[Exercise objective] Every line of the records must be repeated exactly; pictures stay out.

[Exercise inputs]
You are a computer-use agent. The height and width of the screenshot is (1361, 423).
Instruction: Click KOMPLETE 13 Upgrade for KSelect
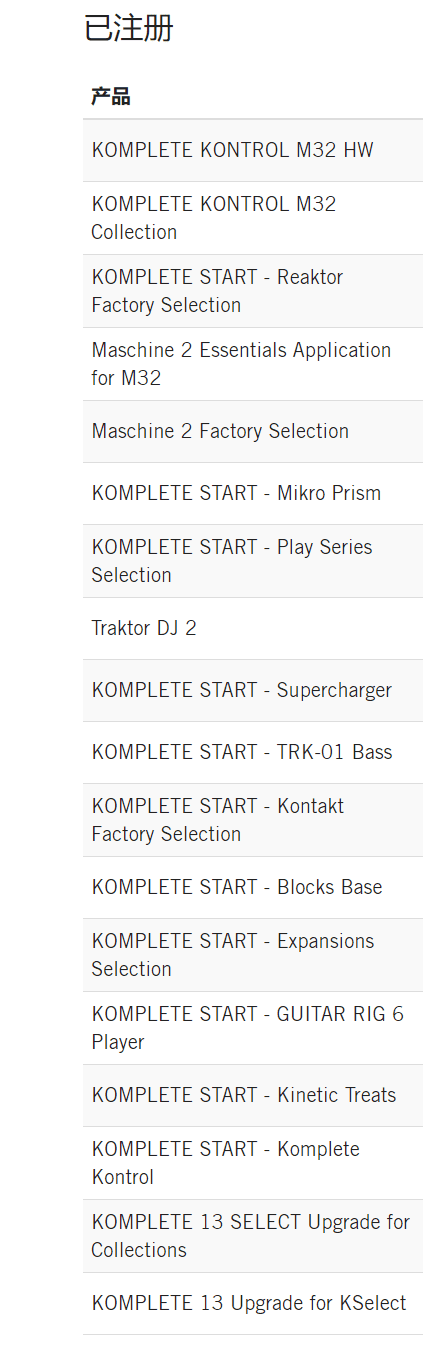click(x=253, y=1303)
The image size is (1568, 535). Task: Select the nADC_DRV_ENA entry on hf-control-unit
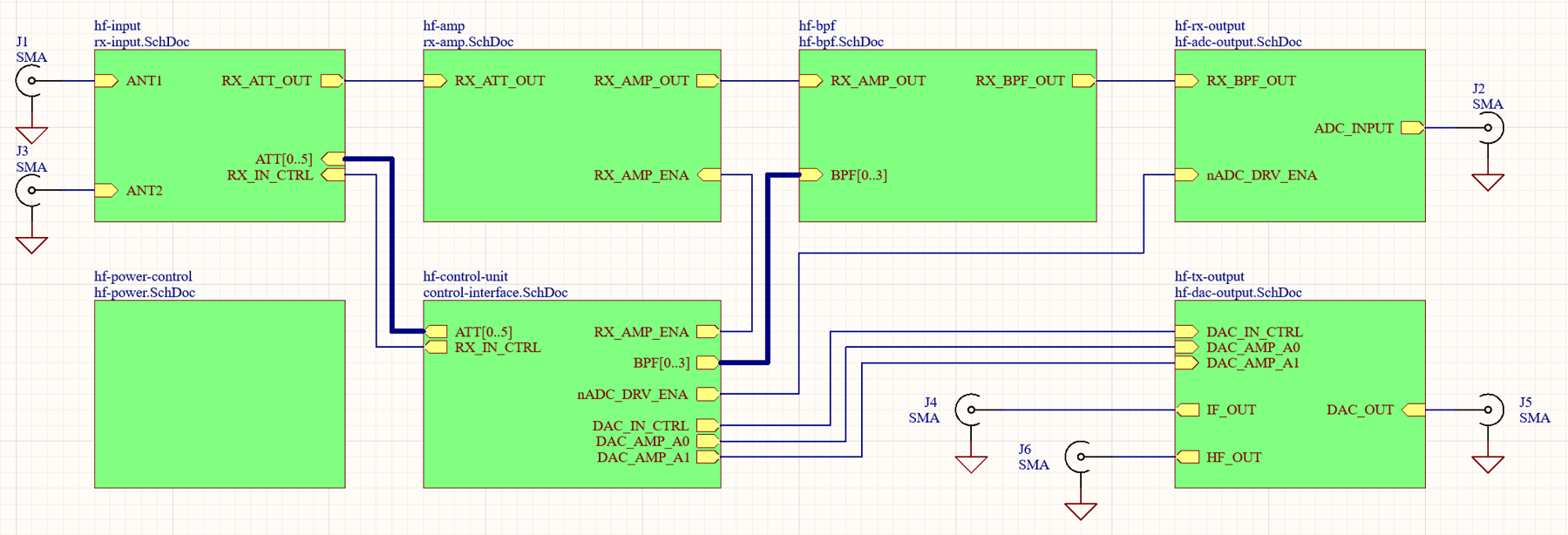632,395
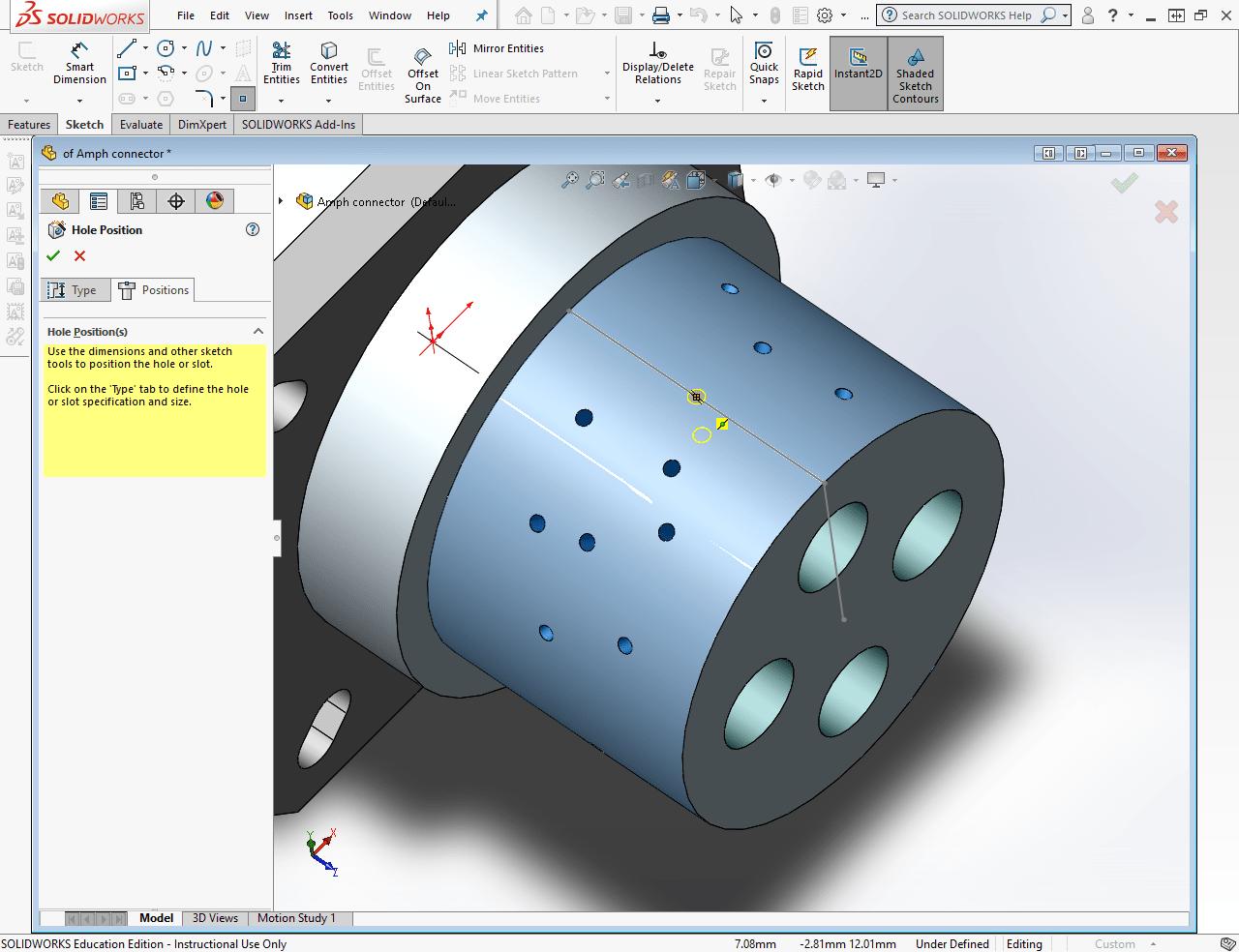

[Task output]
You are a computer-use agent. The height and width of the screenshot is (1361, 423).
Instruction: Click KOMPLETE 13 Upgrade for KSelect
click(x=253, y=1303)
The image size is (1568, 535). Task: Select the nADC_DRV_ENA entry on hf-control-unit
632,395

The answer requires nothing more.